Supreme Court Makes Getting Your Day in Federal Court Much More Difficult

The case of Ashcroft -v- Iqal involved the aftermath of the 9-11 terrorist attacks in 2001.  The case is quickly becoming known, however, for placing significant procedural hurdles in the way of a litigant's access to federal court.

Justice Anthony Kennedy, left, wrote the 5-4 opinion for the high court, published last May.

The case was brought by federal detainees held, and allegedly abused, in make-shift detention centers in the Bronx shortly following the attacks on the World Trade Center. 
Javaid Iqball and other detainees filed suit in the United States District Court in New York City against former U.S. Attorney General John Ashcroft and former FBI Director Robert Mueller. 

Unlike most cases, the plaintiffs in Iqbal had the benefit of over 100 depositions prior to filing their suit.  Thus, the initial complaint has many pages of detailed allegations. 

Rule 8 of the Federal Rules of Civil Procedure states that a complaint must contain, "a short and plain statement of the claim showing that the pleader is entitled to relief." Although detailed factual allegations are not required, the Supreme Court has ruled in earlier cases that Rule 8 does require sufficient factual allegations, assumed to be true, that state a claim that is "plausible on its face."

Ashcroft and Mueller asserted their official acts were cloaked with "qualified immunity" and moved to dismiss the suit. The federal trial judge in Manhattan, in denying the FRCP 8 motion for summary judgment, held Iqbal's detailed allegations of abuse were sufficient to survive dismissal. The Second Circuit Court of Appeals agreed, rejecting a heightened pleading standard in a well-reasoned 92-page opinion, concluding:
Nevertheless, as a result of the Supreme Court’s precedents interpreting Rule 8(a), it is possible that the incumbent Director of the Federal Bureau of Investigation and a former Attorney General of the United States will have to submit to discovery, and possibly to a jury trial, regarding Iqbal’s claims. If so, these officials -FBI Director Robert Mueller and former Attorney General John Ashcroft -may be required to comply with inherently onerous discovery requests probing, inter alia, their possible knowledge of actions taken by subordinates at the Federal Bureau of Investigation and the Federal Bureau of Prisons at a time when Ashcroft and Mueller were trying to cope with a national and international security emergency unprecedented in the history of the American Republic.
The Supreme Court disagreed with the Second Circuit's rationale, reversing the intermediate appellate court's decision. Many legal professionals now fear that Iqbal's failure to state a claim will be the blue print for federal judges to routinely prune their dockets of all-manner of plaintiff's claims.

Directions:
**a.** Repeat word for word the part of the Supreme Court pleading article that opens with the words containing "The case of Ashcroft" and closes with "World Trade Center.".
**b.** Please turn the paragraph of the Supreme Court pleading article beginning "Rule 8 of the Federal Rules" into a short bulleted list that keeps its main facts.
**c.** Pick up the Supreme Court pleading article after its final sentence and continue writing it.
The material here has no connection to the Supreme Court pleading article.

Source excerpt:
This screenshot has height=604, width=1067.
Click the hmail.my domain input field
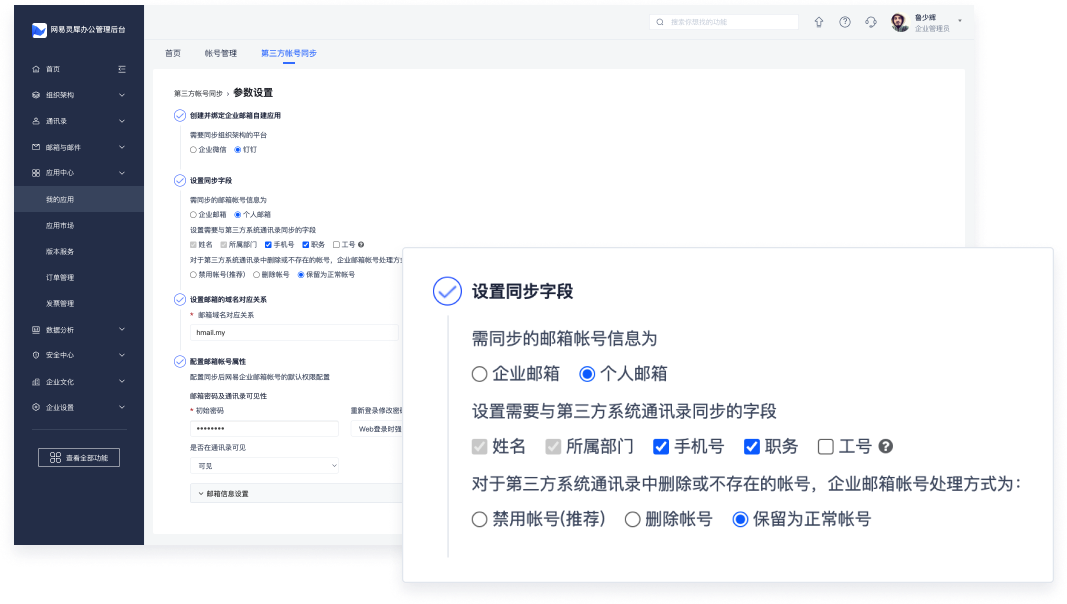point(293,332)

Final results:
**a.**
The case of Ashcroft -v- Iqal involved the aftermath of the 9-11 terrorist attacks in 2001.  The case is quickly becoming known, however, for placing significant procedural hurdles in the way of a litigant's access to federal court.

Justice Anthony Kennedy, left, wrote the 5-4 opinion for the high court, published last May.

The case was brought by federal detainees held, and allegedly abused, in make-shift detention centers in the Bronx shortly following the attacks on the World Trade Center.

**b.**
- Rule 8 of the Federal Rules of Civil Procedure requires a complaint to contain "a short and plain statement of the claim showing that the pleader is entitled to relief."
- Detailed factual allegations are not required.
- In earlier cases, the Supreme Court ruled that Rule 8 does require sufficient factual allegations, assumed to be true, that state a claim that is "plausible on its face."

**c.**
In reversing the Second Circuit, Justice Kennedy's opinion stated:
Iqbal’s pleadings do not comply with Rule 8... Several of his allegations—that petitioners agreed to subject him to harsh conditions as a matter of policy, solely on account of discriminatory factors and for no legitimate penological interest; that Ashcroft was that policy’s “principal architect”; and that Mueller was “instrumental” in its adoption and execution—are conclusory and not entitled to be assumed true. Moreover, the factual allegations that the FBI, under Mueller, arrested and detained thousands of Arab Muslim men, and that he and Ashcroft approved the detention policy, do not plausibly suggest that petitioners purposefully discriminated on prohibited grounds. Given that the September 11 attacks were perpetrated by Arab Muslims, it is not surprising that a legitimate policy directing law enforcement to arrest and detain individuals because of their suspected link to the attacks would produce a disparate, incidental impact on Arab Muslims, even though the policy’s purpose was to target neither Arabs nor Muslims. Even if the complaint’s well-pleaded facts gave rise to a plausible inference that Iqbal’s arrest was the result of unconstitutional discrimination, that inference alone would not entitle him to relief: His claims against petitioners rest solely on their ostensible policy of holding detainees categorized as “of high interest,” but the complaint does not contain facts plausibly showing that their policy was based on discriminatory factors.
In the 18-months since the Iqbal decision, the case has attracted the attention, and ire, of many legal professionals fearful this precedent will block access to federal court. In particular, plaintiffs alleging employment discrimination now face a higher hurdle at the pleading stage.

Case in point: last month the Senate Judiciary Committee grilled the former U.S. Solicitor General (the government's litigator) about the case. The Democratic senators complained that the case will prevent legitimate cases from seeing the light of day in federal court.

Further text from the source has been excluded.